Background information
- Born: November 15, 1967 (age 58) Caracas, Venezuela
- Origin: New York City, U.S.
- Genres: Afrobeat; Afrofunk; boogaloo; electronic;
- Occupations: Musician, record producer
- Instruments: Vocals, guitar, bass, percussion
- Years active: 1987–present
- Labels: Freestyle, Record Kicks, Little Boat, Fania, Warner, Ubiquity Records, Dutch East India Trading, Peace & Rhythm, Ammonite
- Member of: Kokolo Afrobeat Orchestra
- Formerly of: Ray Lugo & The Boogaloo Destroyers
- Website: raylugo.com

= Ray Lugo =

American musician

Ray Joseph Lugo (born November 15, 1967) is an American musician. Singing in English and Spanish, Lugo is internationally known for his prolific output and diverse solo work, as well as for leading the groups Kokolo Afrobeat Orchestra, Ray Lugo & The Boogaloo Destroyers and other projects.

== Early life ==

Lugo was born in Caracas, Venezuela. His father, Olmedo Lugo, is a Venezuelan lawyer, journalist, and author of Spanish descent. His mother, Lumen Palma, a former secretary, is of Spanish, Italian and Native American descent. As an unwed mother, Lugo's mother, ostracized by her family and facing discrimination from conservative society, left for the United States shortly after his birth. Lugo credits his mother's lifelong love of Classical music for inspiring his interest in the arts. As a child, he was a big fan of Chopin's "Nocturnes".

== Career ==

=== Early years ===
Lugo grew up on New York City's Lower East Side, a few blocks from CBGB's, immersed in between the harsh environment that was the city's reality throughout the 1970s and the variety of the art and music scenes centered around downtown Manhattan.

In his early teens, Lugo was a B-boy, immersed in the Big Apple's nascent hip-hop, graffiti and breakdancing cultures. The rise of punk rock and the intermingling taking place in underground New York City clubs like Danceteria, The Roxy NYC and Save the Robots in the early 1980s drew Lugo towards the emerging hardcore scene largely based around CBGB's through his association with a number of pioneering bands in the genre, such as Warzone, whom he managed as a teen, Agnostic Front, Bad Brains, Leeway, Youth of Today, Gorilla Biscuits and others. While in college at New York University, Lugo befriended guitarist Blake Schwarzenbach and drummer Adam Pfahler, who invited Lugo to serve as first vocalist for the earliest incarnation of emo legends Jawbreaker. One of their band's first performances was as opening act for a play written and performed by Adam's sister, Kembra Pfahler of The Voluptuous Horror of Karen Black and her then husband and guitarist, Samoa Moriki.

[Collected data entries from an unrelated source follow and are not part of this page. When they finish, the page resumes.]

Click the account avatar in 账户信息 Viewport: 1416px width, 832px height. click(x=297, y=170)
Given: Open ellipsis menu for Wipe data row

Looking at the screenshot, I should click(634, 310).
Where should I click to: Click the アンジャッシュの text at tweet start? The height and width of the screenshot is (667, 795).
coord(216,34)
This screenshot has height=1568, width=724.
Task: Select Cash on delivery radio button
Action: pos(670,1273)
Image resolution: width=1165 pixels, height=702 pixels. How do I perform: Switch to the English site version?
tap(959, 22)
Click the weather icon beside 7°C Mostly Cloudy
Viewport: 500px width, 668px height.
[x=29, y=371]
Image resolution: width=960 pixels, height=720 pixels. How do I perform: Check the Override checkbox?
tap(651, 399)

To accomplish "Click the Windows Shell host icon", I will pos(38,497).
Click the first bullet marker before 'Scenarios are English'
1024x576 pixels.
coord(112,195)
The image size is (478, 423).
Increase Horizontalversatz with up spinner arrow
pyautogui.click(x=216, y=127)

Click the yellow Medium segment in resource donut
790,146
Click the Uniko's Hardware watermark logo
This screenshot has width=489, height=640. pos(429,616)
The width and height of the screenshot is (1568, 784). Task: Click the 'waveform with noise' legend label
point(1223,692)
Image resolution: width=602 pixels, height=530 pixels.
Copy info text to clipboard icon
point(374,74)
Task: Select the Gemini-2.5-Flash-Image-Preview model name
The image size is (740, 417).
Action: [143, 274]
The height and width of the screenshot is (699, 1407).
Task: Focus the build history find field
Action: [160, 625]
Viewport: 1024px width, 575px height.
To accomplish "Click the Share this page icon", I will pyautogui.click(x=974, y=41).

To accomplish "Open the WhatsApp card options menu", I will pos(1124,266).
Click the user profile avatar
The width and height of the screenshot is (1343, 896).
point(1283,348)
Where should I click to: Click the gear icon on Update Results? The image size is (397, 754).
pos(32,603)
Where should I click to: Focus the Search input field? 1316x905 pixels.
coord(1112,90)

In the early to mid-1990s, Lugo ran a small independent label out of a recording studio on Ludlow Street where he drew inspiration from the eclectic variety of groups and musicians associated with the studio, such as Chocolate Genius, Sim Cain, Marc Ribot Cibo Matto, and an early incarnation of Sharon Jones & The Dap Kings. Lugo also produced the first recordings and served as live-show hype man for Latin-ska band King Chango during that band's initial stages, with the relationship souring after a legal dispute over control of those initial recordings following the band's signing to David Byrne's Luaka Bop Label. During his time working with King Chango, Lugo befriended producer Bosco Mann and Saxophonist Martin Perna as college students and invited them to play in the band, prior to them forming influential groups like The Daktaris and Antibalas as well as Daptone Records, largely reviving global interest in funk, soul and Afrobeat.

=== Kokolo ===
In 2001, Lugo formed Kokolo, after becoming interested in the Afrobeat music of Nigeria's Fela Kuti. Kokolo became part of the new wave of Afrobeat groups that emerged in New York in the early 2000s and would go on to play concerts globally and collaborate with artists such as Fela Kuti & Egypt 80/King Sunny Ade drummer Jojo Kuo, Jazz guitarist Charlie Hunter, Antibalas, Faze Action and many others. The band has released five studio albums: 2002's Fuss and Fight, 2004's More Consideration, 2007's Love International, 2009's Heavy Hustling and 2016's 100 Fevers. The group has been featured in international compilations, alongside artists like Femi Kuti, Ska Cubano, Tony Allen, U-Roy, Caetano Veloso, Masters at Work, Quantic, Salif Keita, Gerardo Frisina, Baaba Maal, Jazztronik, Zero 7, Afro Celt Sound System, Joe Bataan, Common, The Orb, Eric B & Rakim and many more.

=== Boogaloo Destroyers ===
In 2011, Lugo formed the group Ray Lugo & The Boogaloo Destroyers, centering their sound around 1960s golden-era Boogaloo, a style that was a precursor to salsa in New York City. The band's first album, Mi Watusi, was well received by fans and critics internationally. The second studio album, ¡Que Chevere! saw its release in 2014 and the album proved instrumental in expanding the group's appeal to a new range of fans and critics internationally, culminating in a Summer 2015 show at New York's Lincoln Center, where the band performed with pianist Richie Ray as well as with Boogaloo pioneer Pete Rodriguez, who performed live for the first time in over 30 years.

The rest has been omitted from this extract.